Towards a contradiction, for it to be non continuous in a point $c$, you need an $\epsilon >0$ such that $\forall\delta>0, \exists y\in]c-\delta, c+\delta[$ such that $\mid f(y)-f(c)\mid \geq \epsilon$.
But then, if there exists such an $\epsilon$ and such a $y$, it would means that in the interval $[f(y),f(c)]$ (wlog $f(y)<f(c)$, note $y\neq c$), is of length at least $\epsilon$, so there exists values inside and by surjectivity, those values have an preimage : $\forall z\in \; ]f(y),f(c)[, \; \exists x\in[a,b]$ such that $f(x)=z$.
But now, $f(a)\leq f(y)< f(x)< f(c) \leq f(b)$ implies by monotonicity (being increasing here) that $x\in\;]y,c[\; \subset\; ]c-\delta,c+\delta [$. This does the magic and comes from the fact that if $A\implies B$, then $\neg(B) \implies \neg(A)$.
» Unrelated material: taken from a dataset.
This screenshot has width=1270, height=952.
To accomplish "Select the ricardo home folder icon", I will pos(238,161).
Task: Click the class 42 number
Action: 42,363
So, since this is true $\forall\delta$ and $\forall z$, we can pick $\delta=\epsilon$ for example and $z=f(c)-\frac{\epsilon}{2}$, we have that there exists an element $x$ in $]y,c[$ such that $f(x)=f(c)-\frac{\epsilon}{2}>f(y)$, so $\mid f(x)- f(c) \mid = \mid f(c)-\frac{\epsilon}{2}-f(c)\mid=\frac{\epsilon}{2}<\epsilon$, which means that for $\delta = \epsilon/2$, then the value $y'\in ]c-\frac{\epsilon}{3},c+\frac{\epsilon}{3}[$ so that $\mid f(c)-f(y')\mid \geq \epsilon$ (which has to exists since we assumed non-continuity) can not be in $]c-\frac{\epsilon}{3},c[$ since we have monotonicity implying $f(x)\leq f(y')\leq f(c)$ if it were there and $f(x)$ being at distance $\epsilon/2<\epsilon$ from $f(c)$ and so, $y' \in ]c,c+\frac{\epsilon}{3}[$ is such that $\mid f(y')-f(c) \mid \geq \epsilon$ implies that we have a non empty interval of length $\epsilon$ there were we can pick the value $f(c)<f(c)+\frac{\epsilon}{4}<f(y')$ and there exists again a $x'\in ]c,c+\frac{\epsilon}{3}[$ such that $f(x')=f(c)+\frac{\epsilon}{4}$, so $\mid f(x')-f(c)\mid = \frac{\epsilon}{4}$.
But then it means that we have found an interval around $c, [x,x']$ such that $f(x)-f(x') = f(c)-\frac{\epsilon}{2}-f(c)-\frac{\epsilon}{4} = \frac{3}{4}\epsilon < \epsilon$ so every possible value $x\leq z\leq x'$ is such that $f(c)-\frac{\epsilon}{2}<f(z)<f(c)+\frac{\epsilon}{2}$ which means that for $\delta=\min\{\mid x'-c\mid,\mid x-c\mid\}$ there are no $y'' \in \big[c-\delta, c+\delta\big]$ such that $\mid f(y'')-f(c)\mid \geq \epsilon$ which is a blatant contradiction of our assumption that it wasn't continuous.
PS : this is not "enough" in the sense that I do not talk about the extrema, but you can do it there using the same method. And you may need to be more careful here and there when taking open/closed intervals.
Solution 3:
Take $c\in (a,b)$, and let $\epsilon>0$ be given; assume for now that $f(c)+\epsilon\leq f(b)$ and $f(c)-\epsilon\geq f(a)$. Then by surjectivity there exist $x_1,x_2\in[a,b]$ such that $f(x_1)=f(c)-\epsilon$ and $f(x_2)=f(c)+\epsilon$. Set $\delta=\min\{c-x_1,x_2-c\}$, and use the fact that $f$ is increasing.
If you can't shrink $\epsilon>0$ so that $f(c)+\epsilon\leq f(b)$ and $f(c)-\epsilon\geq f(a)$, then $f(c)=f(b)$ and/or $f(c)=f(a)$, so you will have to deal with these cases. Can you finish it from here?